Only the words of the entries are wanted, repeated exactly and without images.

◆ Information shown ◆
+---+

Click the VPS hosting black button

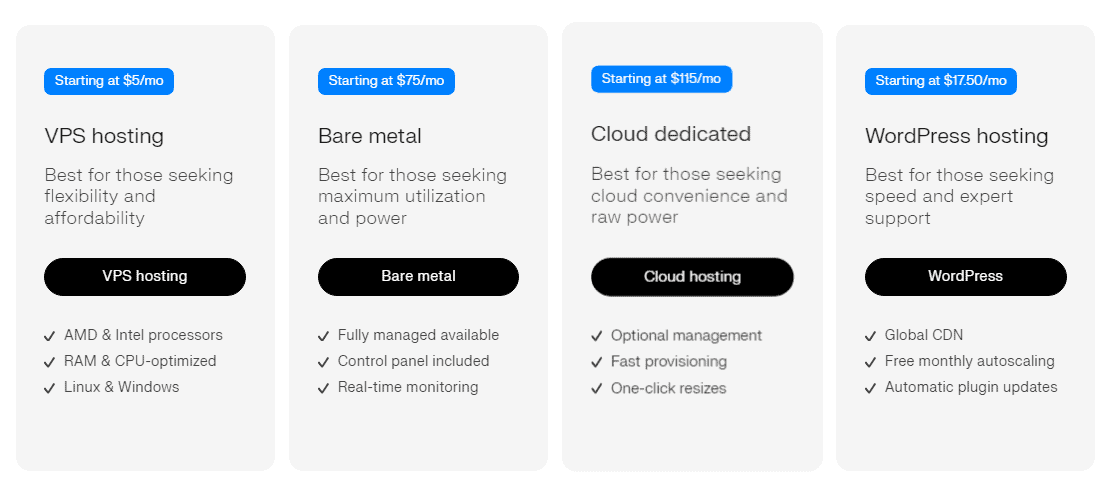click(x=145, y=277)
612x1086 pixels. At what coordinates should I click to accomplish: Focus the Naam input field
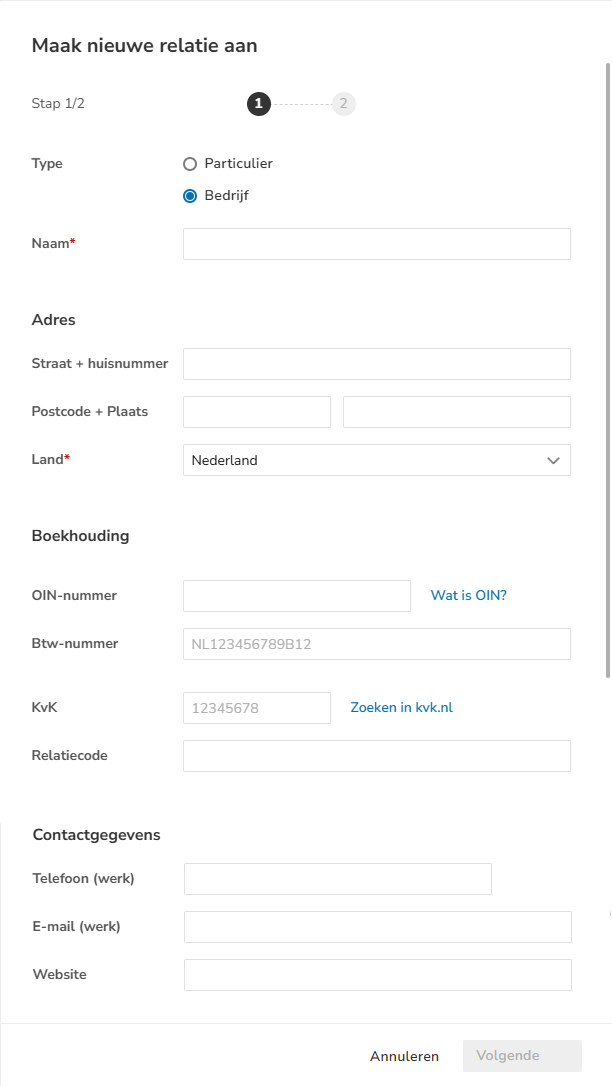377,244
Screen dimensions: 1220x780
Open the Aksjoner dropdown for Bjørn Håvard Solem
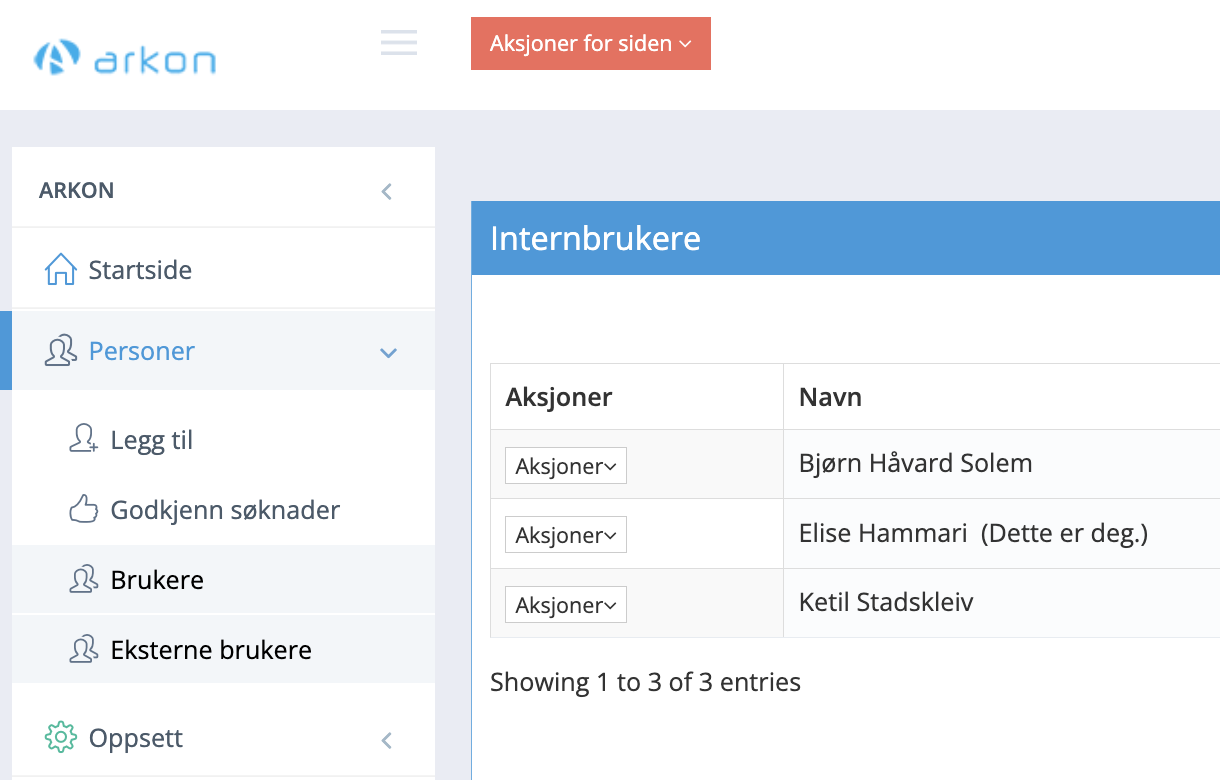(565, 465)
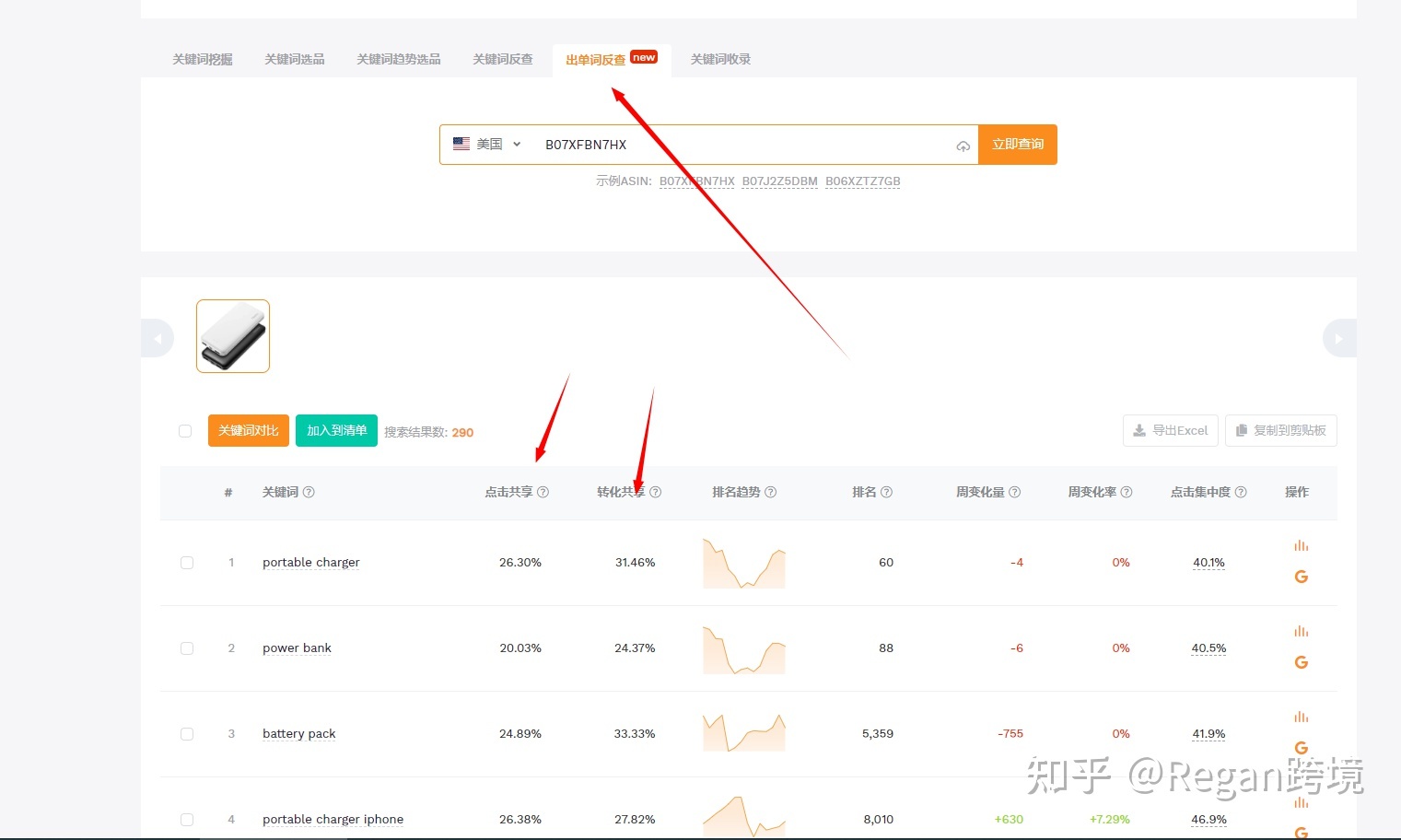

+---+

◆ Answer to the exercise ◆
Click the VPS hosting black button

click(x=145, y=277)
612x1086 pixels. At what coordinates should I click to accomplish: Focus the Naam input field
377,244
Screen dimensions: 1220x780
Open the Aksjoner dropdown for Bjørn Håvard Solem
(565, 465)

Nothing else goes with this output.